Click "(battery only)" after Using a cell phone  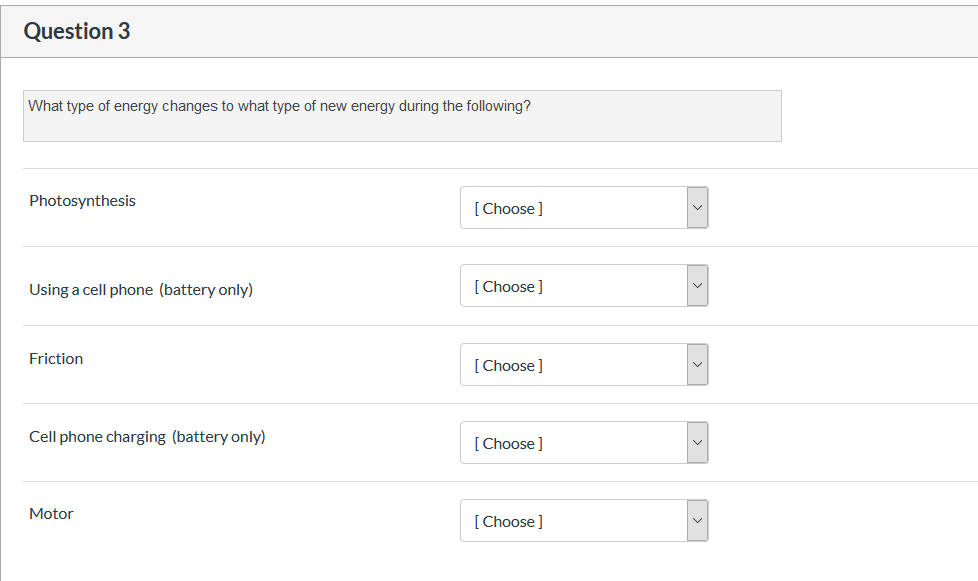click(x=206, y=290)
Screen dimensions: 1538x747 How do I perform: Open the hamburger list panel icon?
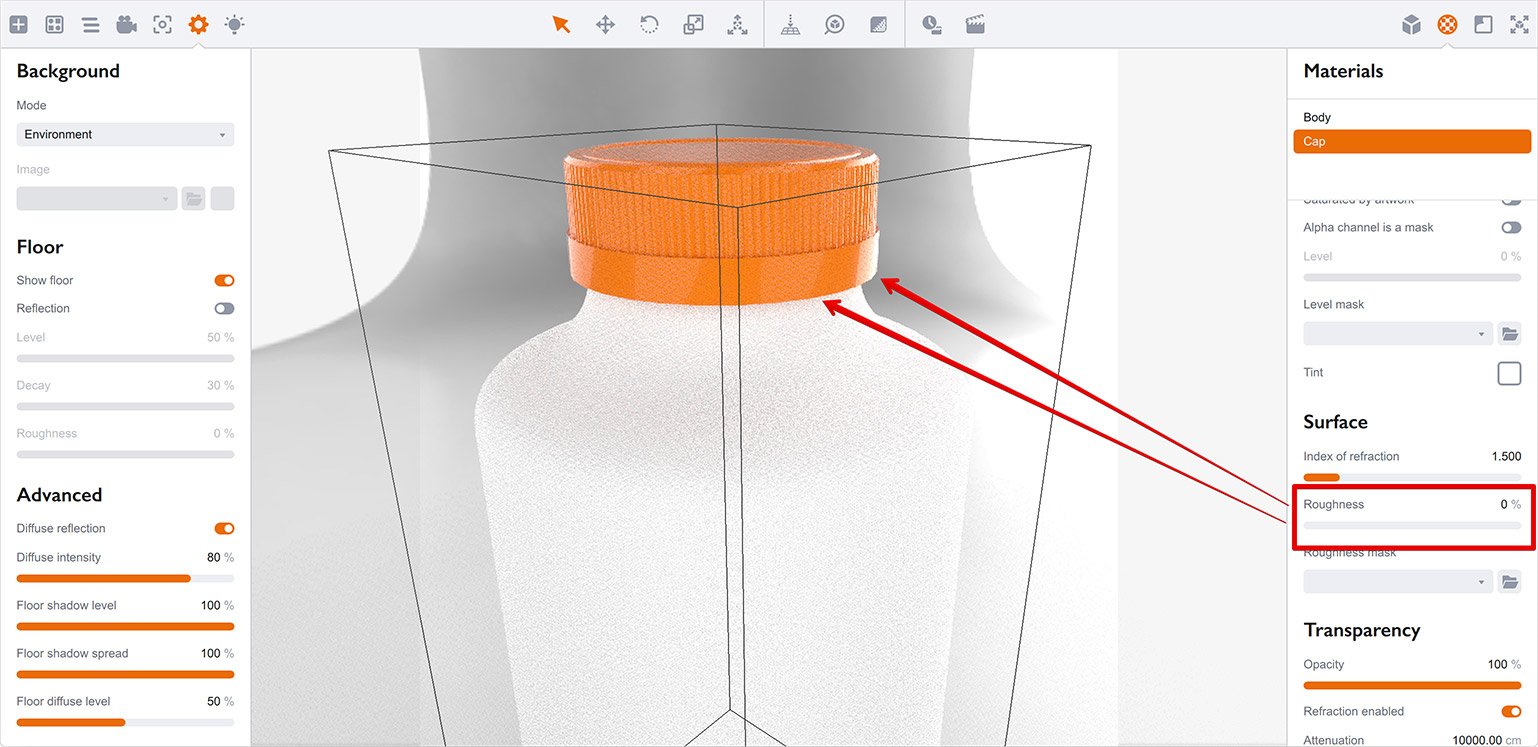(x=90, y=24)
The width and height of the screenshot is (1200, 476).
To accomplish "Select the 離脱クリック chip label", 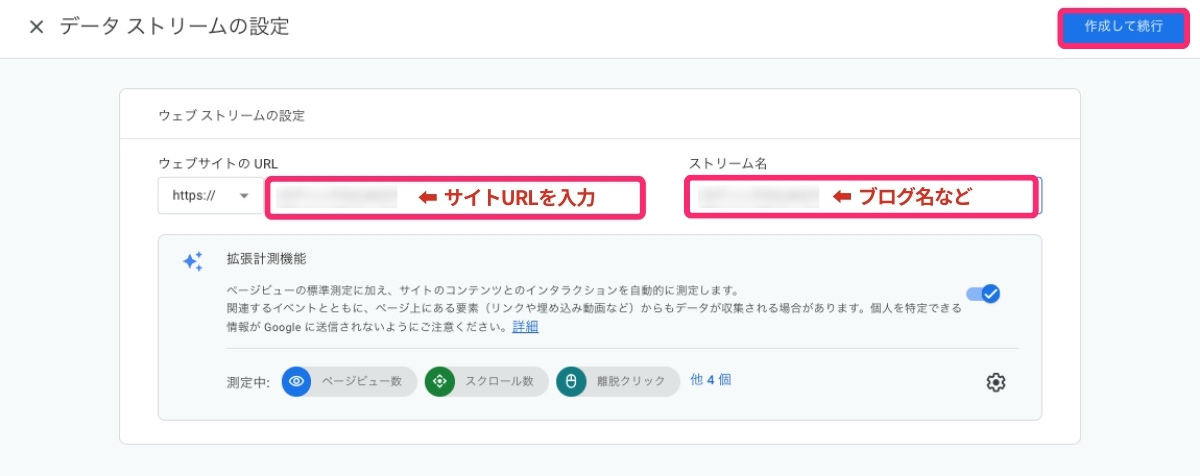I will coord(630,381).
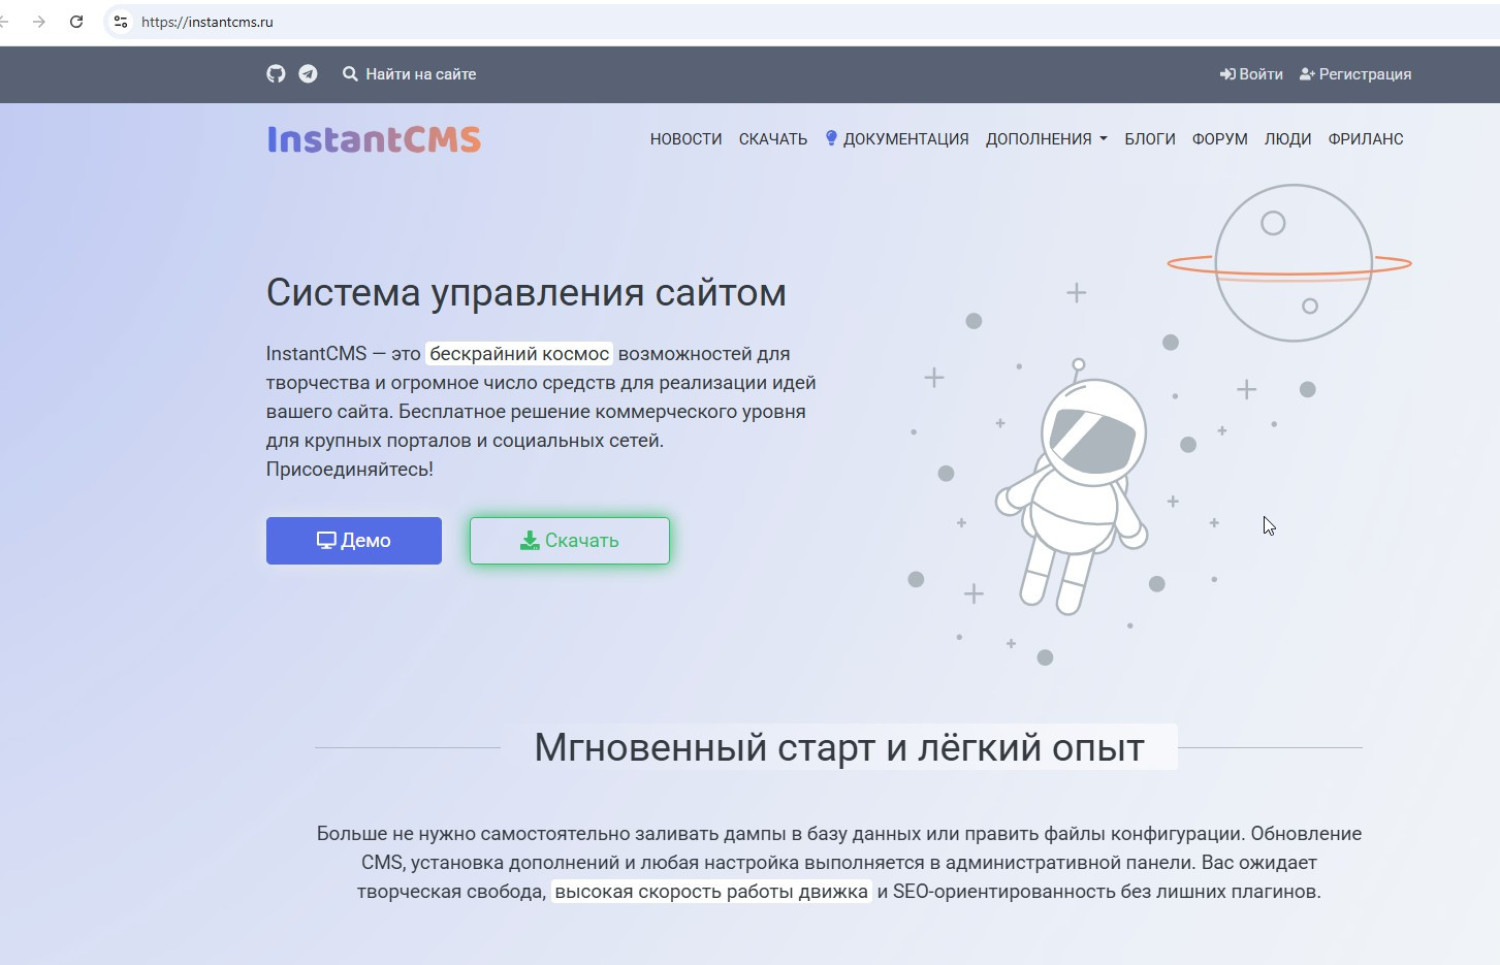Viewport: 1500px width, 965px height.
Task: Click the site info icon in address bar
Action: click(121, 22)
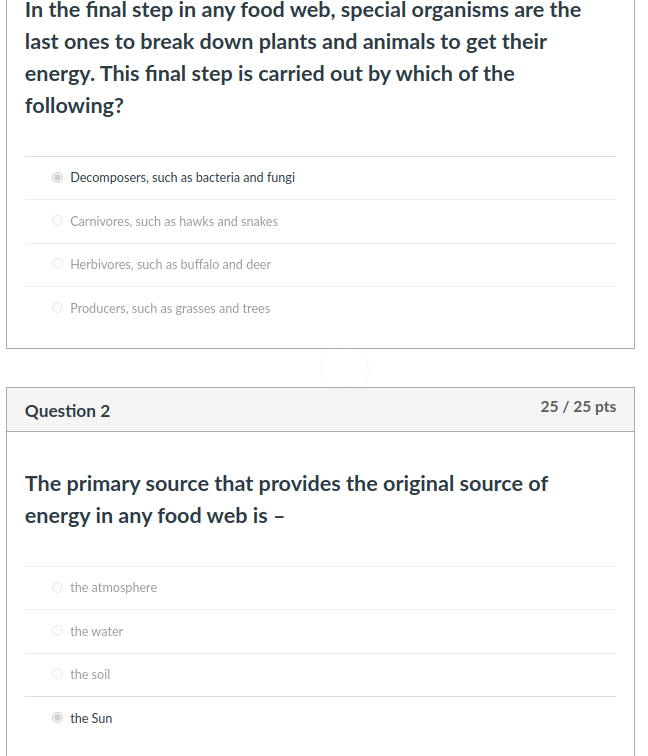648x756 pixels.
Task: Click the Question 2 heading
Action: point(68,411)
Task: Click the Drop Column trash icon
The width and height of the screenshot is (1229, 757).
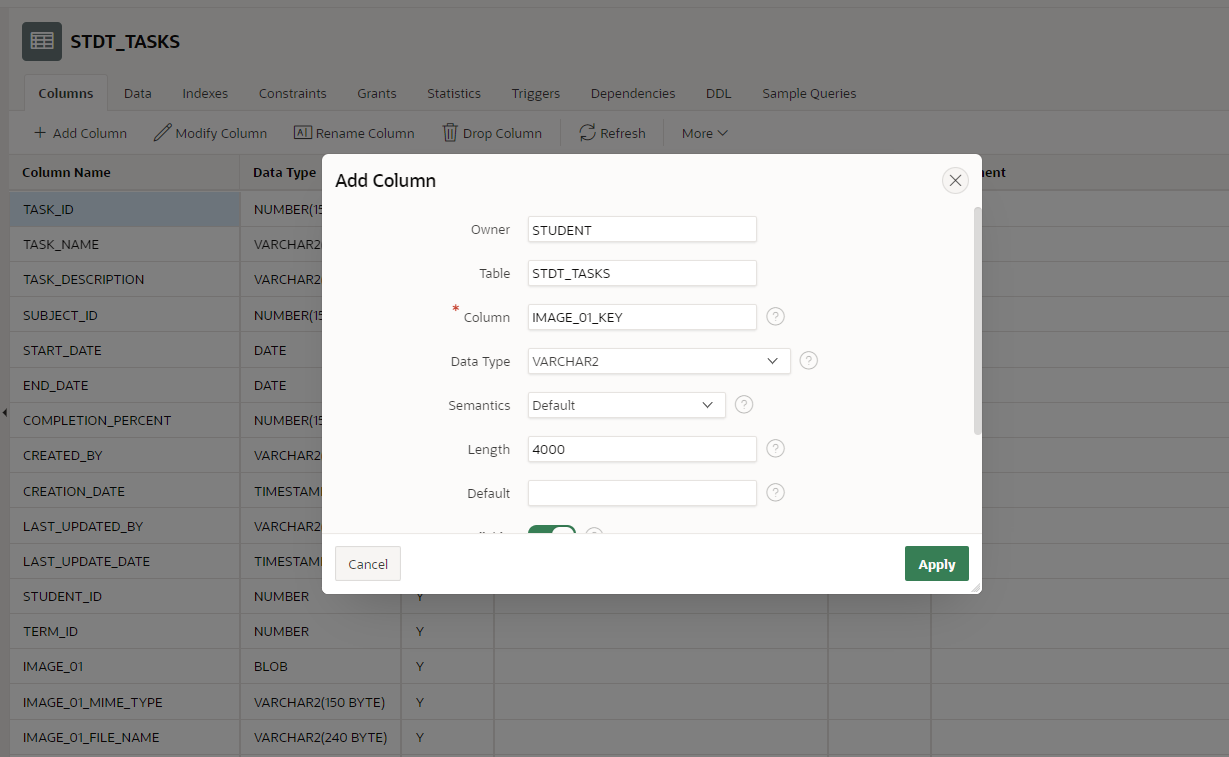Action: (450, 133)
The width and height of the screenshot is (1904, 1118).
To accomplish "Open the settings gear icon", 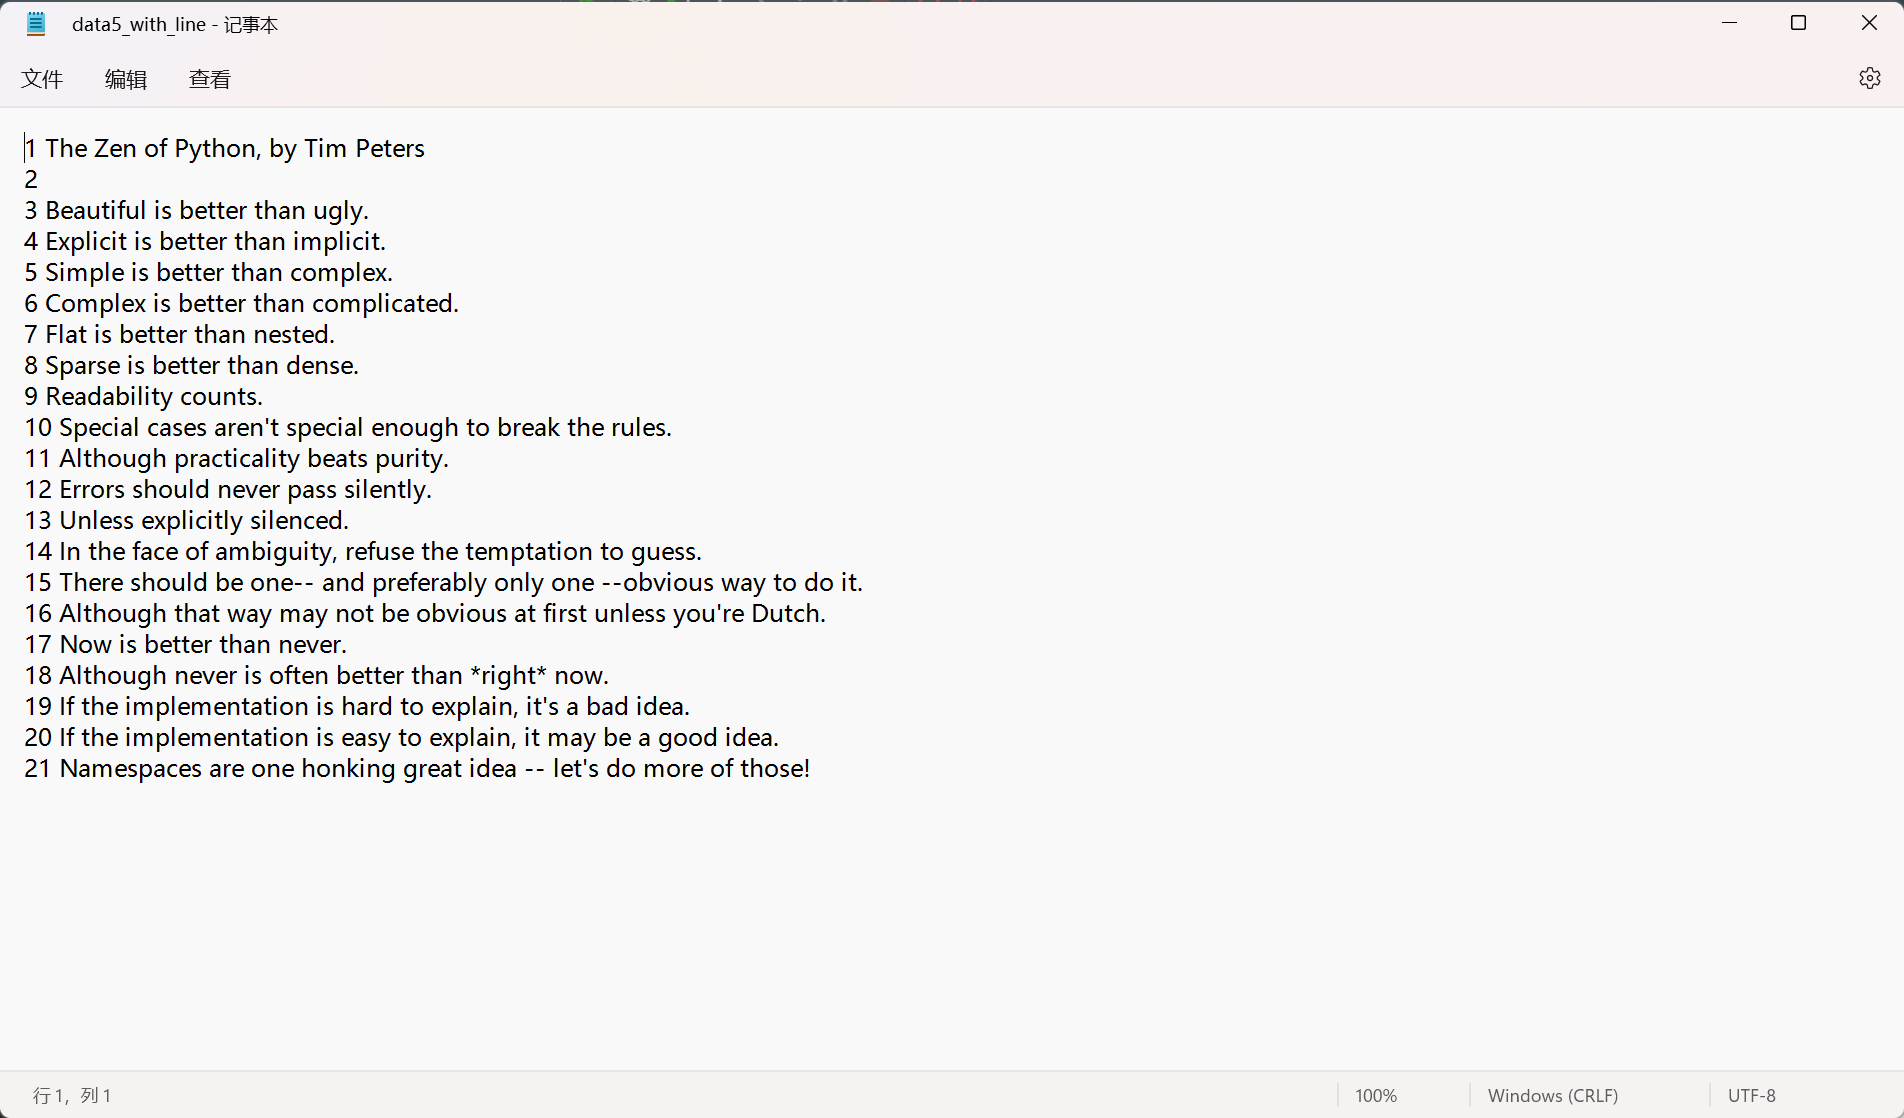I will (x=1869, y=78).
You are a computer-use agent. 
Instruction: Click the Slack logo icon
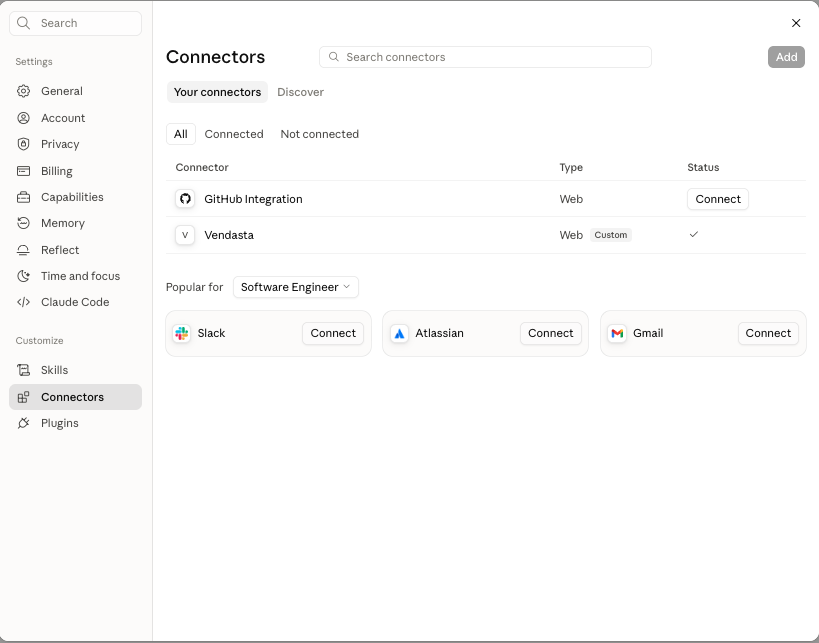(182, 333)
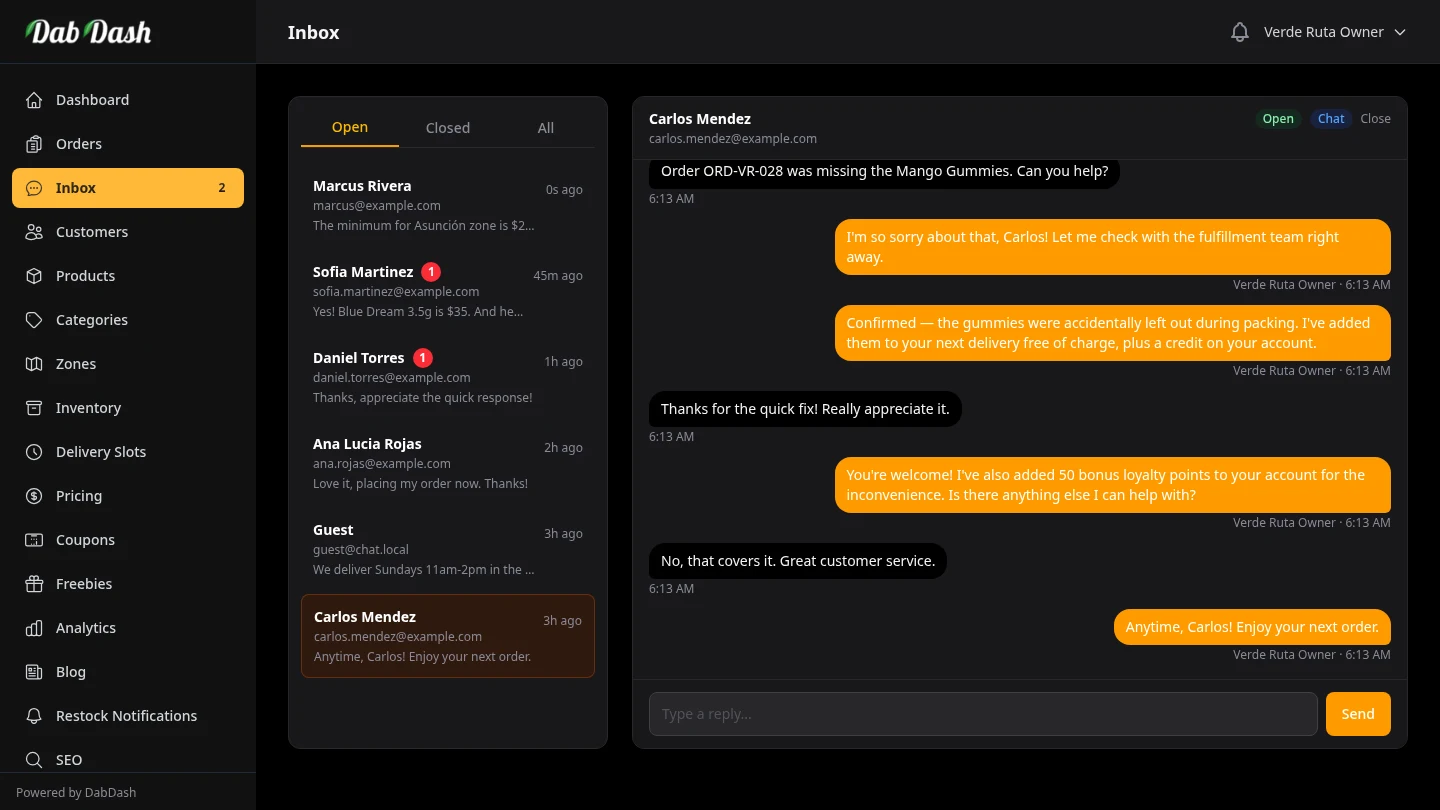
----
Leave every picture out and set down exactly the lines running from the one with "You are a computer-use agent." to the last line of the material above.

◆ Response to the exercise ◆
You are a computer-use agent. 
Instruction: Click the Slack logo icon
(182, 333)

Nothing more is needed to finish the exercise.